[TEXT EXCERPT]
2. An apparatus according to claim 1, characterized in that the two-dimensional data forming means (302) includes coordinate value determining means for determining coordinate values on a two-dimensional coordinate system in which a scalar multiple of the frequency is the first axis, and a scalar multiple of the phase difference value is the second axis.

3. An apparatus according to claim 1, characterized in that the two-dimensional data forming means (302) includes coordinate value determining means for determining coordinate values on a two-dimensional coordinate system in which a function of the frequency is the first axis, and a function which calculates an arrival time difference from the phase difference value calculated by the phase difference value calculating means is the second axis.

4. An apparatus according to claim 2, characterized in that the figure detecting means (5) includes:

voting means (303) for generating a vote distribution by voting points having coordinate values determined by the coordinate value determining means in a voting space by linear Hough transform; and

straight line detecting means (304) for detecting a straight line from the vote distribution generated by the voting means (303), by detecting, in a descending order of vote, a predetermined number of peak positions each having the number of votes not less than a threshold value.

5. An apparatus according to claim 3, characterized in that the figure detecting means (5) includes:

voting means (303) for voting points having coordinate values determined by the coordinate value determining means in a voting space projected in a predetermined direction, thereby generating a vote distribution which is a projectively voted peripheral distribution; and

6. An apparatus according to claim 4,
characterized in that
the voting means (303) votes a fixed value in the voting space, and
the straight line detecting means (304) detects a straight line passing many points of each frequency in the two-dimensional coordinate system.

7. An apparatus according to claim 4,
characterized in that
the frequency decomposing means (3) calculates not only the phase value of each frequency but also a power value of each frequency,
the voting means (303) votes a numerical value based on the power value, and
the straight line detecting means (304) detects a straight line passing many powerful points of each frequency in the two-dimensional coordinate system.

8. An apparatus according to claim 4, wherein when detecting a peak position having the number of votes not less than a predetermined threshold value from the vote distribution, the straight line detecting means (304) obtains the peak position only for a position, in the voting space, which corresponds to a straight line passing through a specific position on the two-dimensional coordinate system.

9. An apparatus according to claim 4, characterized in that when detecting a peak position having the number of votes not less than a predetermined threshold value from the vote distribution, the straight line detecting means (304) calculates a total of votes which correspond to parallel straight lines having the same inclination as the straight line detected by the straight line detecting means (304), and which are separated by a predetermined distance calculated in accordance with the inclination.

[RECORDED INFORMATION]
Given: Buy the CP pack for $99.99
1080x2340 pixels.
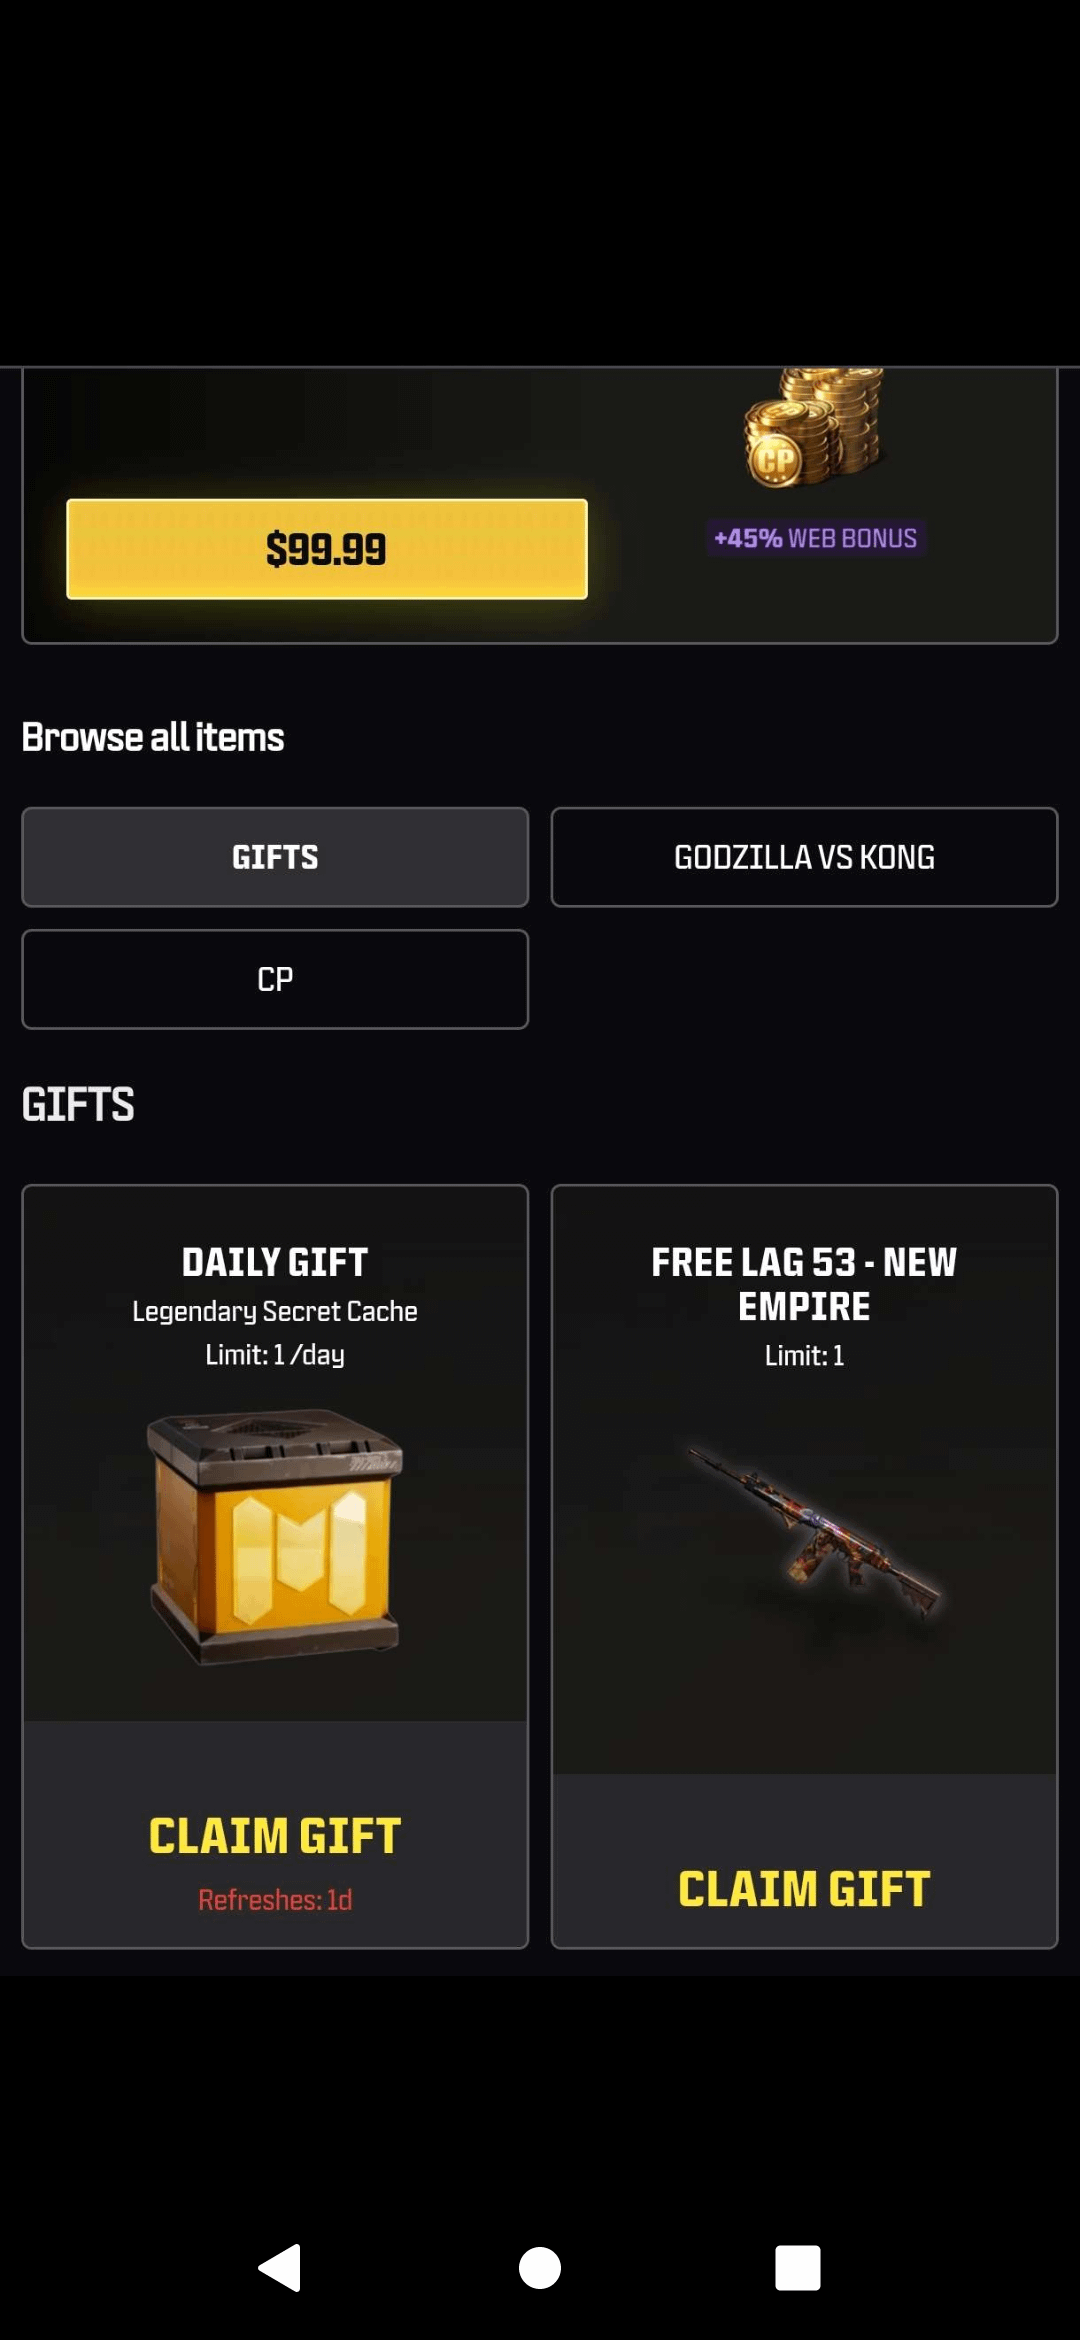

[EXERCISE AIM] Reproduce the part of the patent claims that begins at the words "2. An apparatus" and ends after "means is the second axis.".

[REPLY TO THE TASK]
2. An apparatus according to claim 1, characterized in that the two-dimensional data forming means (302) includes coordinate value determining means for determining coordinate values on a two-dimensional coordinate system in which a scalar multiple of the frequency is the first axis, and a scalar multiple of the phase difference value is the second axis.

3. An apparatus according to claim 1, characterized in that the two-dimensional data forming means (302) includes coordinate value determining means for determining coordinate values on a two-dimensional coordinate system in which a function of the frequency is the first axis, and a function which calculates an arrival time difference from the phase difference value calculated by the phase difference value calculating means is the second axis.